Strength and properties of RSA encryption
The robustness of this encryption comes from the impossibility for a third party to find it Alice’s private key only through public numbers NOT, VERSUS And d in a reasonable time. This comes from the complexity and unreasonably long computation time needed to achieve prime factorization public number NOT to find p And q. A number that would make it easy to find Alice’s private key by brute force.
Today we know how to find this “brute force” decomposition with numbers of 795bits. But commonly used RSA keys are 2048 bits, which still leaves us some leeway. However, some doubts linger due to a quantum algorithm being able to break RSA relatively easily, Shor’s algorithm.
To go back to the electronic signature, here, Bob challenges Alice sign the document m with his private key, if he can’t find the document m identically via verification using Alice’s public key. It’s not Alice who signed the document! The signature therefore satisfies all the criteria mentioned in the previous article, namely:
Authenticity : Alice is authenticated by her private key, which only she owns.
Tamper proof : Alice’s private key is mathematically tamper-proof, because it is protected by the inability to perform a prime factorization.
Not reusable : Signature VERSUS it is unique because it derives from Alice’s document and private key.
Inalterability : Signature VERSUS it serves as evidence as it derives from the document itself. If the document is modified, Alice will only have to sign it again and prove that her signature is different from the previous one.
Irrevocability : Respect the above rules, Alice cannot deny her signature.
No more convoluted formulas for today, I feel your eyes getting heavy after all those math pirouettes. Next time we’ll go digging bitcoins and the big boss of cryptographic protocols, the ECDSA protocolthen we’ll finish up the hashish and its role in proof of work !
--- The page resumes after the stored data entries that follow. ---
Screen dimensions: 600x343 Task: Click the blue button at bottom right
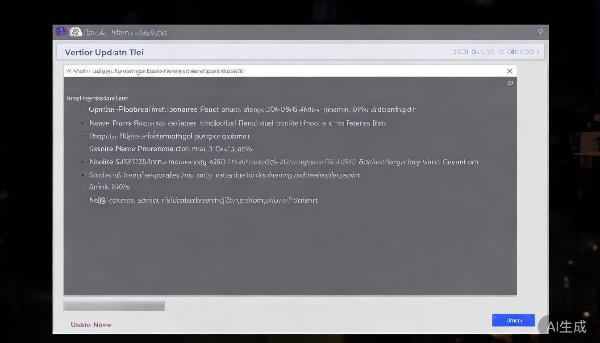coord(513,320)
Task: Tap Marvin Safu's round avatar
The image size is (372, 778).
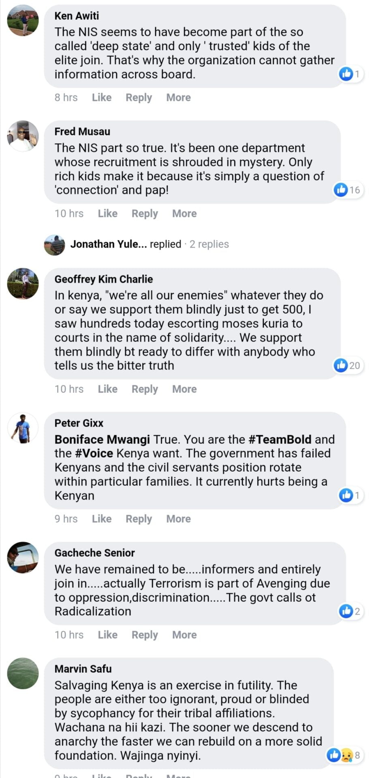Action: (x=23, y=673)
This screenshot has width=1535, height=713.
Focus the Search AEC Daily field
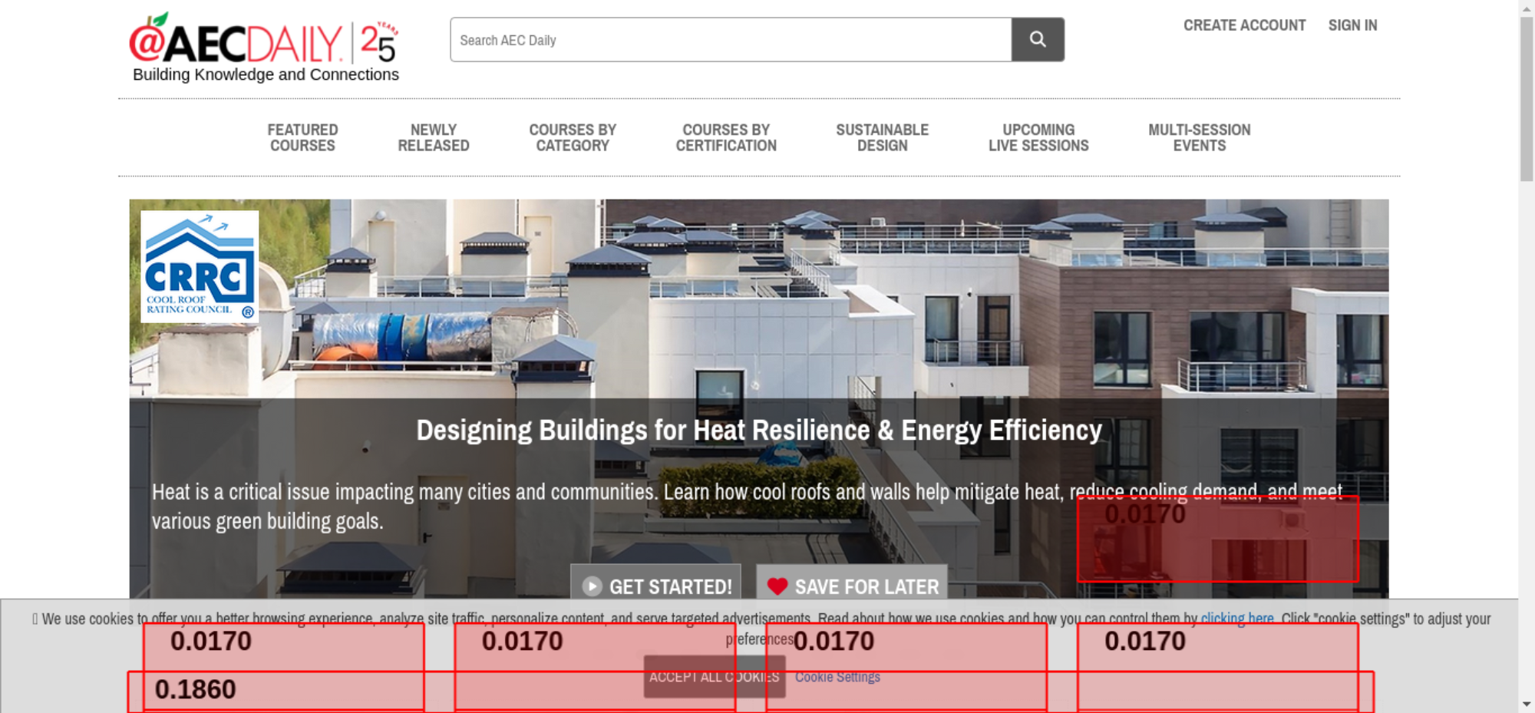tap(730, 40)
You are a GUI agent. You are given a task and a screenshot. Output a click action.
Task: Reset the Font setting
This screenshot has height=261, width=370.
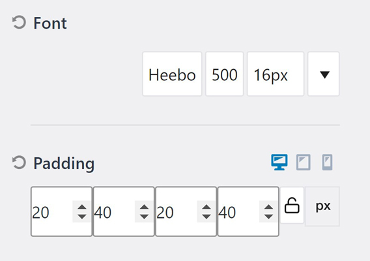pyautogui.click(x=19, y=23)
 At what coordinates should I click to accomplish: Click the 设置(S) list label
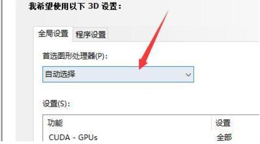tap(56, 104)
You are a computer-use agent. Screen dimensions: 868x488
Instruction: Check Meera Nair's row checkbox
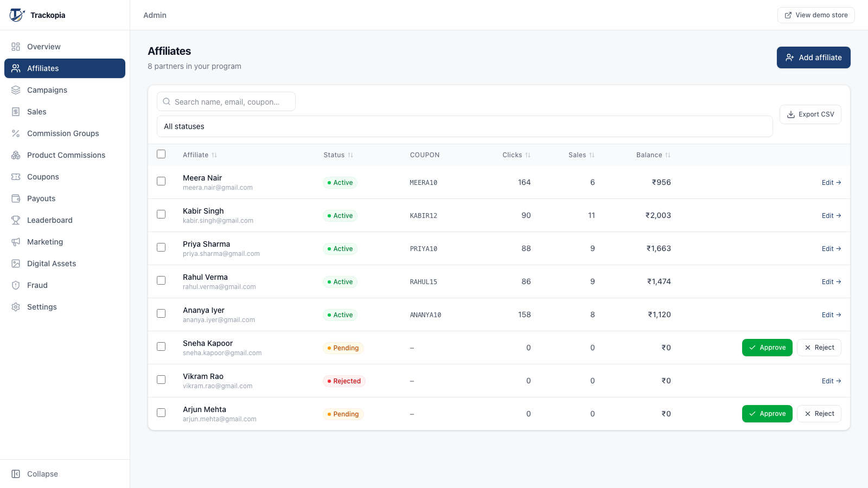point(161,181)
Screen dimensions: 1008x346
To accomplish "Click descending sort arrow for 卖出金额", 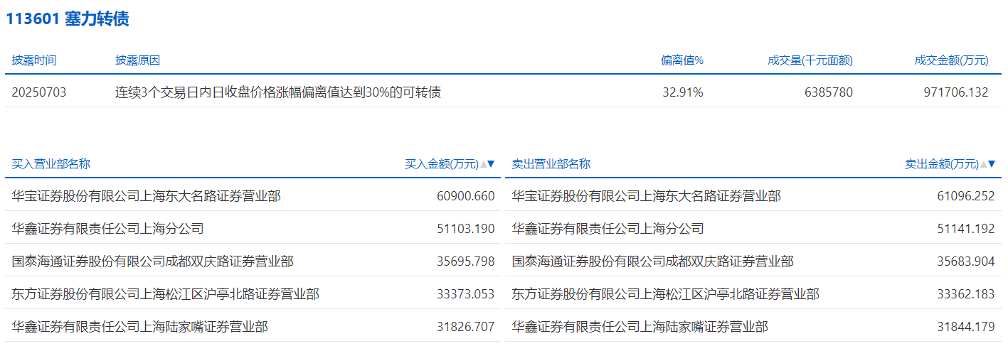I will [991, 164].
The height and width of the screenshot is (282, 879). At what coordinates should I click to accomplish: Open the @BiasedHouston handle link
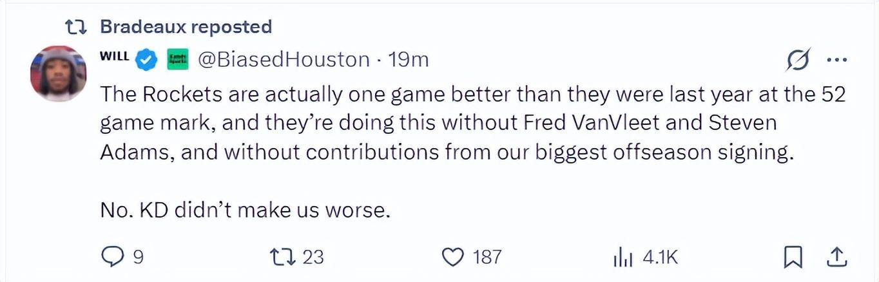tap(284, 60)
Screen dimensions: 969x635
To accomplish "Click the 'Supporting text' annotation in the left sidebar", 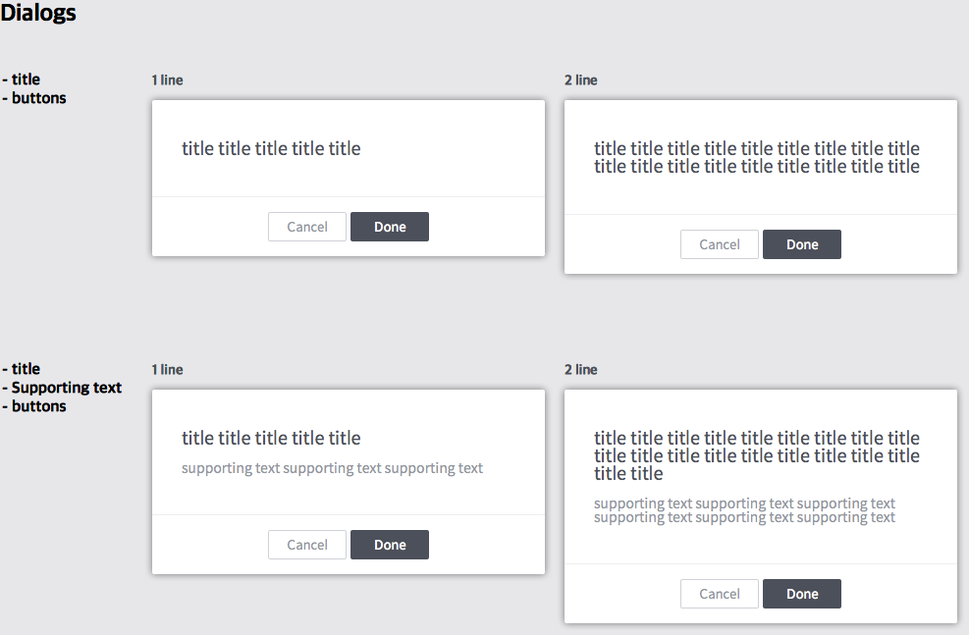I will pos(62,387).
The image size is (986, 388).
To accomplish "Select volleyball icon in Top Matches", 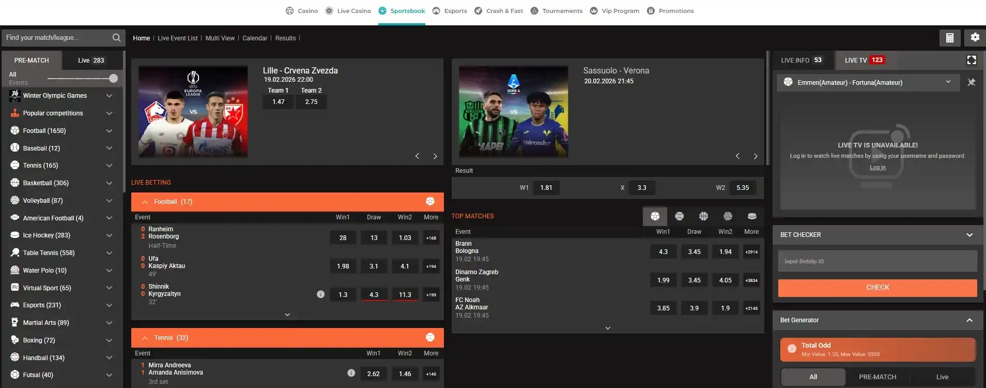I will 728,216.
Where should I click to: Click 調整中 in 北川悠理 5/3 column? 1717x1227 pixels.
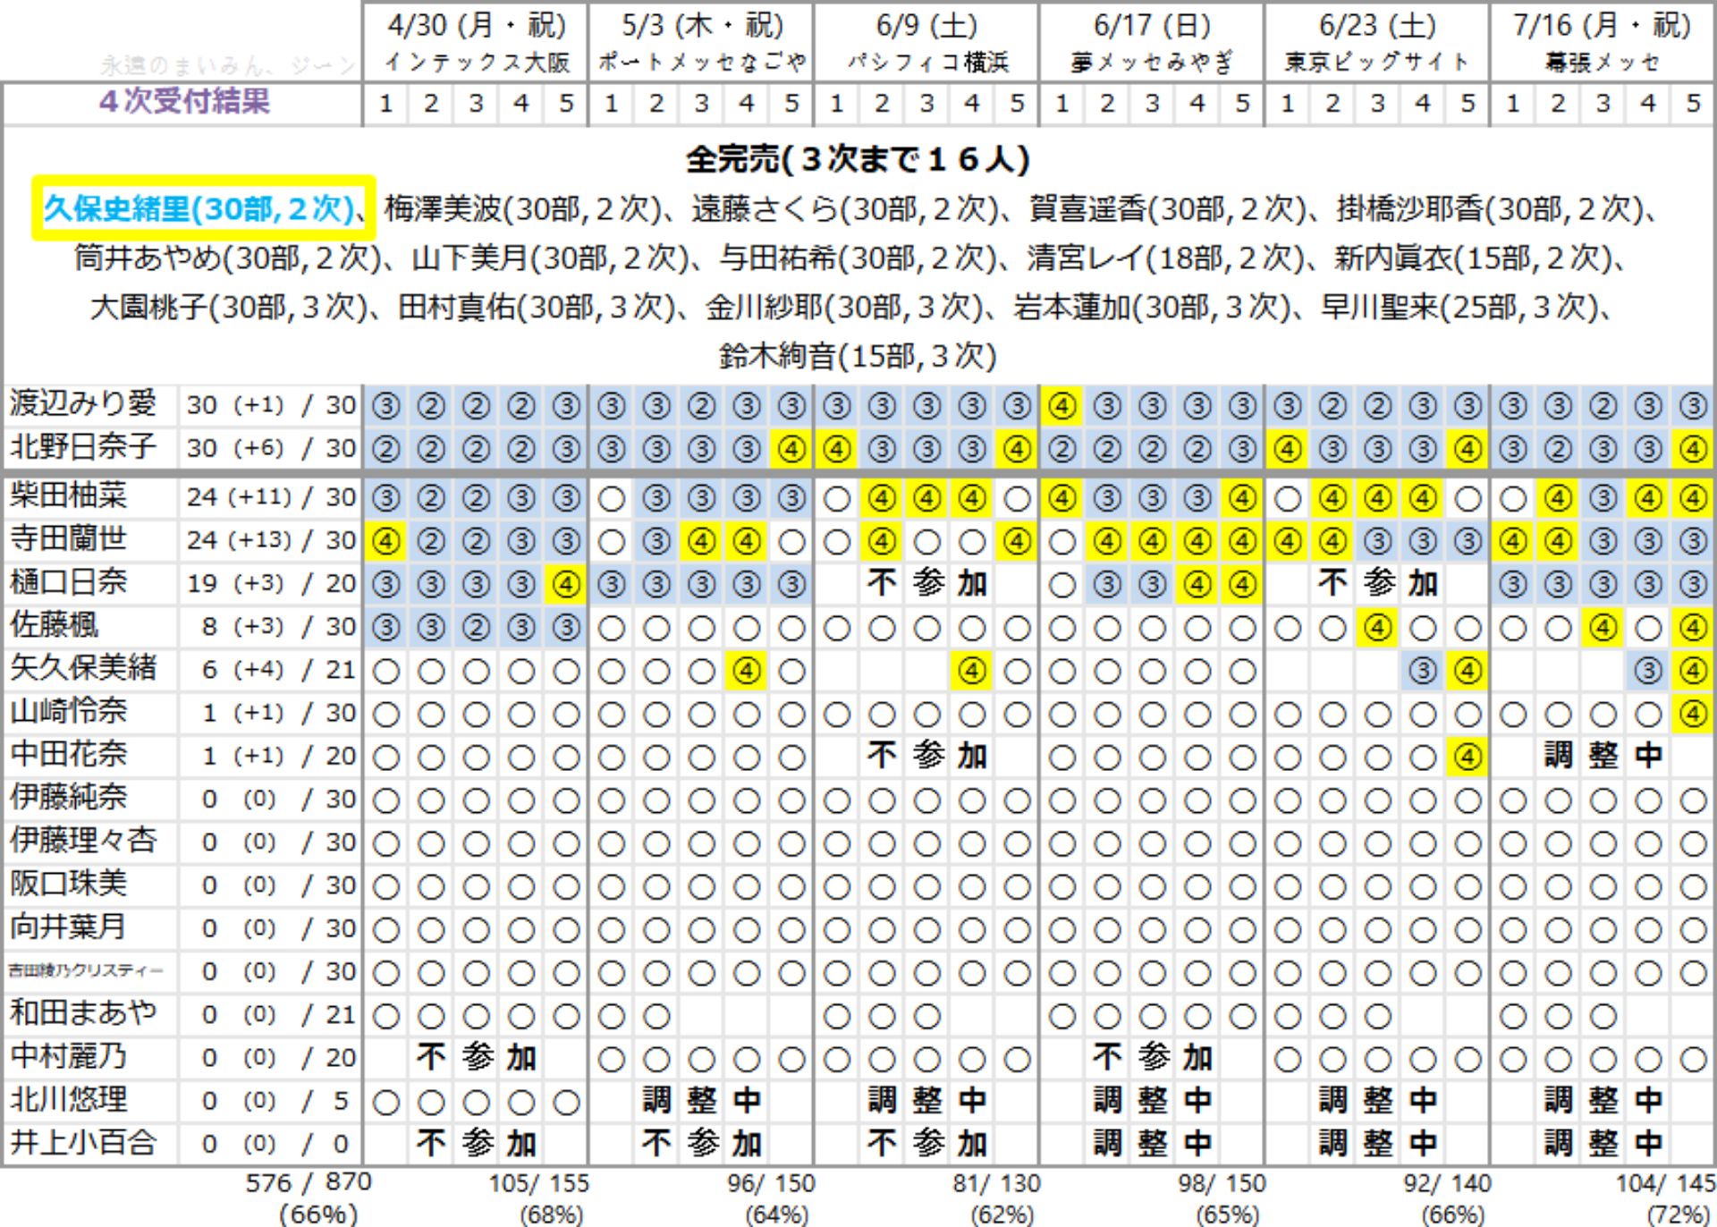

30 February 2023, 4.00 pm CET With sweaty palms, sweat on their foreheads, cryptocurrency experts are doing their best to try and clear up the situation. They go through all the mathematical concepts and encryption protocols looking for a flaw, a detail, that would have gone unnoticed for more than fifty years. While the answer must be hidden there, before their eyes, the misunderstanding pushes more and more the accusations to be made against Google and China, overwhelmed by having used their quantum computer to send Bitcoins beyond the grave. The noose is tightening, but this enigma remains, for the moment, still unfathomable. Its resolution is unfortunately not yet within the reach of our understanding.
In cryptocurrency, do not save on prudence! So, to keep your crypto assets safe, your best bet is still a personal hardware wallet. To the ledger, there is something for all profiles and all cryptocurrencies. Don’t wait to secure your capital (trade link)!